I’m setting up a shared hosting. My users have SFTP access to the server to upload their contents. I’m using separate PHP processes running as respective users (one per site). I want the users to not see other users’ contents by default (except via the web server as any other unprivileged client), but the web server (running as www-data user/group) should be able to read everything. Right now I’m giving the ownership of files in www to particular users and group ownership to www-data and using the set GID bit to propagate the group ownership to new files/directories (users are not in www-data group).
It worked fine, but now I’m facing a problem. Some of the sites are using wordpress and when they upload files the set GID bit is lost meaning that the web server has no access to it. Is there some way to configure either PHP or wordpress (more likely) to chmod files and directories into the right permissions?
Note: I’m not using safe mode in PHP, so it should be able to add the set GID bit.
Update: I’ve tried tweaking the FS_CHMOD_DIR and FS_CHMOD_FILE values in wordpress config. I assumed that this would allow me to chmod the uploaded files to whatever I wanted. However, it did not affect the permissions of newly uploaded files. From the info in codex I guess these settings apply to core update function only.
Thanks!
This is not the answer to the exact question, but rather a solution to the problem in general. Assign the ownership of user’s web directory to user/www-data and set the permissions to 750, no SGID bit. Users must not belong to the www-data group. However, inside that directory the group ownership can be set to the users’ main group (e.g. users). The permissions inside can be 644 and 755 for files and subdirectories respectively.

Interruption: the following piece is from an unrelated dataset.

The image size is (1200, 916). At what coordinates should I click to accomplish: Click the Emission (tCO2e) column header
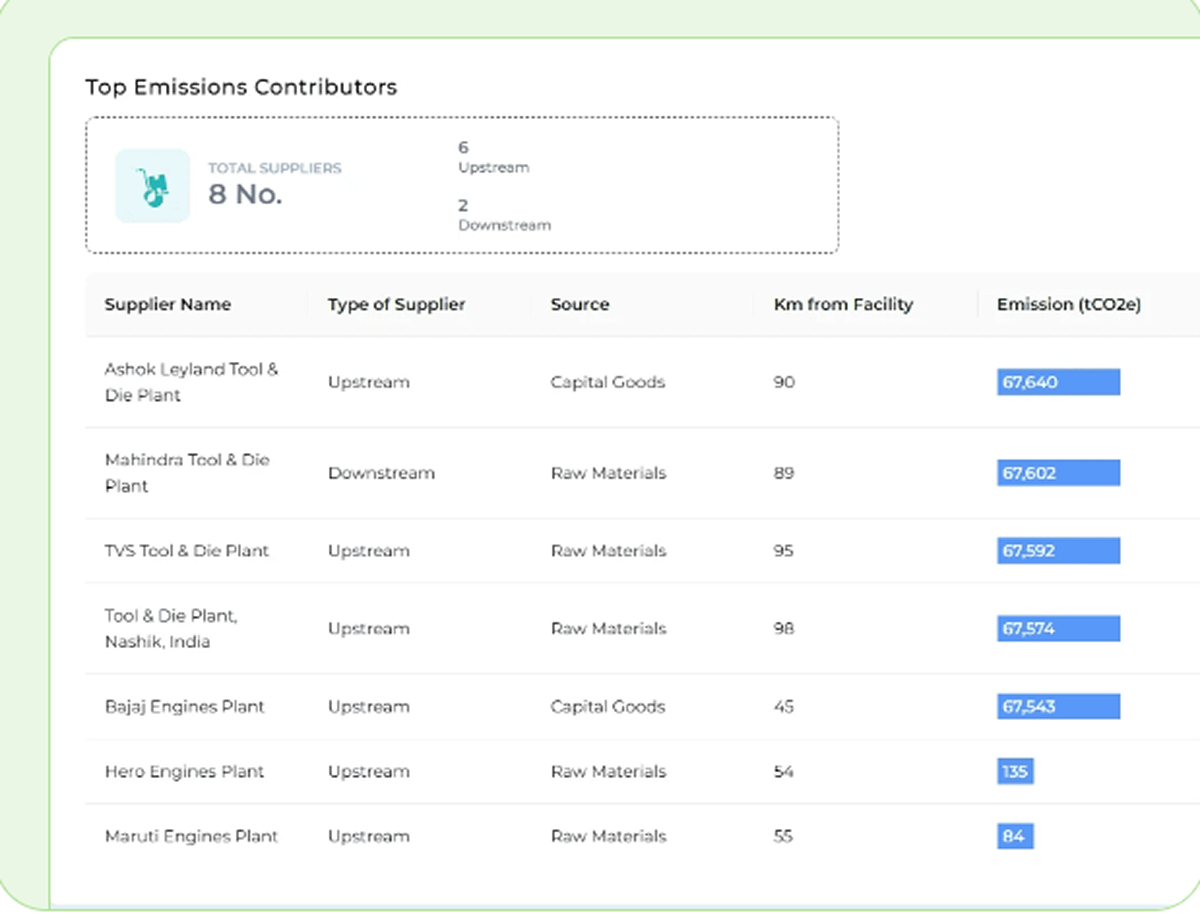[x=1068, y=305]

The security is provided by the fact that other users will not be able to enter or traverse this web directory and therefore will not be able to access any files inside even though they have enough permissions to access the files themselves. This will restrict both users connecting via SFTP and executing PHP commands.
Since this solution does not use the set GID bit it solves the original issue. Uploaded files can be left with their default ownership and permissions.